Call Me by Your Name
Prömiyerini yaptığı Sundance Film Festivali’nde aldığı övgü dolu sözler ile eleştirmenlerin ve izleyicinin dikkatini kısa sürede çekmeyi başaran Call Me by Your Name, İtalyan yönetmen ve senarist Luca Guadagnino’nun son filmi. En son Tilda Swinton, Matthias Schoenaerts, Ralph Fiennes, Dakota Johnson’ın yer aldığı yıldız kadrolu A Bigger Splashile hatırı sayılır bir başarı yakalayan Guadagnino, son filmi ile yine dikkatleri üzerine çekecek gibi duruyor. 17 yaşındaki Elio ve staj yapmak için Elio’nun ailesinin evine konuk olarak gelen Oliver’ın arasında doğan sıcak ve bir o kadar erotik aşkın anlatıldığı Call Me by Your Name, eleştirmenler tarafından sevgi dolu ve cesur bir film olarak tanımlandı.
In the Fade
Dünya prömiyerini, Mayıs ayında Cannes Film Festivali’nde yapan, Fatih Akın imzalı “Paramparça” başrol oyuncusu Diane Kruger’ın başarılı performansıyla “En İyi Kadın Oyuncu” ödülünü almıştı. Film, bu kez de Oscar’da “Yabancı Dilde En İyi Film” dalında aday adayı oldu. Paramparça, Türkiye prömiyerini bu yıl 25 Eylül – 1 Ekim tarihleri arasında gerçekleştirilecek olan 24. Uluslararası Adana Film Festivali’nde gerçekleştirdikten sonra Filmekimi’nde izleyiciyle buluşacak.
Le Redoutable
“Artist”in yönetmeninin gözünden Jean-Luc Godard: LE REDOUTABLE Filmekimi’nde! Michel Hazanavicius’un yönettiği filmde Godard’ın gençliğini Louis Garrel canlandırıyor. Louis Garrel’in Godard’a ciddi anlamda benzediğini görmek yalnızca yayınlanan birkaç görselle bile mümkün. Bu muhteşem deneyimi kesinlikle kaçırmamak gerekiyor.

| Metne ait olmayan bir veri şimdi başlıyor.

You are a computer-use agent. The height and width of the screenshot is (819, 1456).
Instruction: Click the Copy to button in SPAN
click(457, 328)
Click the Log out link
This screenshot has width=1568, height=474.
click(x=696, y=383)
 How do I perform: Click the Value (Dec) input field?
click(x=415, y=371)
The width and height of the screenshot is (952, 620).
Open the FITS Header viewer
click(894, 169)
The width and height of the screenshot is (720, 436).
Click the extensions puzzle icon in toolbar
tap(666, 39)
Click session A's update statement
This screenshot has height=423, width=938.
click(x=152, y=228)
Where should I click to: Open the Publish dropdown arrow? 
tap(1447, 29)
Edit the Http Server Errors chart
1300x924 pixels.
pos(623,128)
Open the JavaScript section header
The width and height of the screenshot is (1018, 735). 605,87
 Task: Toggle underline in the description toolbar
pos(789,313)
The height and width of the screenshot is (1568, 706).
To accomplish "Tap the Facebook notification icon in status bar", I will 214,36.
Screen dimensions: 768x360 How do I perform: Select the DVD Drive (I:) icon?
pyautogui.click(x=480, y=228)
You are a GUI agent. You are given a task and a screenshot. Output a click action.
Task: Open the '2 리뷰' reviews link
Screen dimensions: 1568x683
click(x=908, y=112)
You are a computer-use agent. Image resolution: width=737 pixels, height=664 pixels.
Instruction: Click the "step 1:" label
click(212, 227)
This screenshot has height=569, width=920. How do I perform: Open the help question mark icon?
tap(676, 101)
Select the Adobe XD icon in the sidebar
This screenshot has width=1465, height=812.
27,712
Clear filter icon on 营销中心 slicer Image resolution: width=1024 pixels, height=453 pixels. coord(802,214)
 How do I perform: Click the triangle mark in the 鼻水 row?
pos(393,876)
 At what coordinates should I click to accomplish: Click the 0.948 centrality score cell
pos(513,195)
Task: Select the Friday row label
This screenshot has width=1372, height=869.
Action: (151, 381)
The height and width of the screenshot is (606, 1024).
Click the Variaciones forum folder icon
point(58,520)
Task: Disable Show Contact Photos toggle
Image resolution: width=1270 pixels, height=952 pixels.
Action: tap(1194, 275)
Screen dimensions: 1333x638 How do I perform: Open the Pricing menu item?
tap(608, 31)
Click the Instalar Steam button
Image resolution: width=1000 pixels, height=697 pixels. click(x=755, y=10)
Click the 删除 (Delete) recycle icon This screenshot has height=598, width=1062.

“Artist”in yönetmeni Michel Hazanavicius’ın bu yıl Cannes’da ana yarışmada yer alan son filmi LE REDOUTABLE, Filmekimi programında! Efsane yönetmen Jean-Luc Godard’ın eşi ve yıldızı Anne Wiazemsky ile beraberliğini anlatan renkli ve romantik dramın başrollerinde Stacy Martin ve Louis Garrel yer alıyorlar. Gerçek olaylardan esinlenen filmde “Artist” filminin yıldızı Bérénice Béjo da rol alıyor. Stacy Martin, “Bir Liderin Çocukluğu” filmi ile 2015 İstanbul Film Festivali’ne konuk gelmişti.
The Square
Ruben Östlund’un Cannes’da Altın Palmiye kazanan son filmi THE SQUARE Filmekimi’nde! Bir önceki filmi “Force Majeure” (Turist) ile aile kurumunu eleştiren Ruben Östlund Altın Palmiyeli yeni filmi THE SQUARE ile bu kez sanat dünyasını tiye alıyor. Östlund’un “görselliği ve hikâyesiyle izleyiciyi kışkırtıp eğlendirecek zarif bir taşlama” olarak tanımladığı THE SQUARE, Cannes ana yarışma jüri başkanı Almodovar’a göre “siyaseten doğruluğun tahakkümünü” ele alıyor. Müzeler ve sergi alanlarının steril ortamını mekân alan THE SQUARE stilize görselliği, sivri yaklaşımı ve kavramsal sanatı ele alışıyla hem çok çarpıcı hem de gerilimli. Ruben Östlund’un 2014’te yine Cannes’da Jüri Ödülü kazanan filmi “Force Majeure” de Türkiye prömiyerini Filmekimi’nde yapmıştı.
Housewife
Türkiye’de kaliteli korku sineması dendiğinde sayabileceğimiz nadir isimlerden biri olan Can Evrenol, ilk uzun metraj filmi Baskın ile güzel bir başarı yakalamıştı. Evrenol’un merakla beklediğimiz yeni filmi Housewife, Filmekimi’nde kesinlikle kaçırılmaması gereken filmlerden bir diğeri! Holly adlı karakterin, henüz 7 yaşındayken annesinin kardeşini ve babasını öldürmesine şahit olmasının ardından gün yüzüne çıkan kabuslarını konu alan film oldukça gergin bir atmosfere sahip. Filmin senaryosunu Can Evrenol ve Cem Özüduru birlikte kaleme almış. Clementine Poidatz, David Sakurai, Alicia Kapudağ, Defne Halman ve Ali Aksöz ise filmin başrollerinde yer alıyor.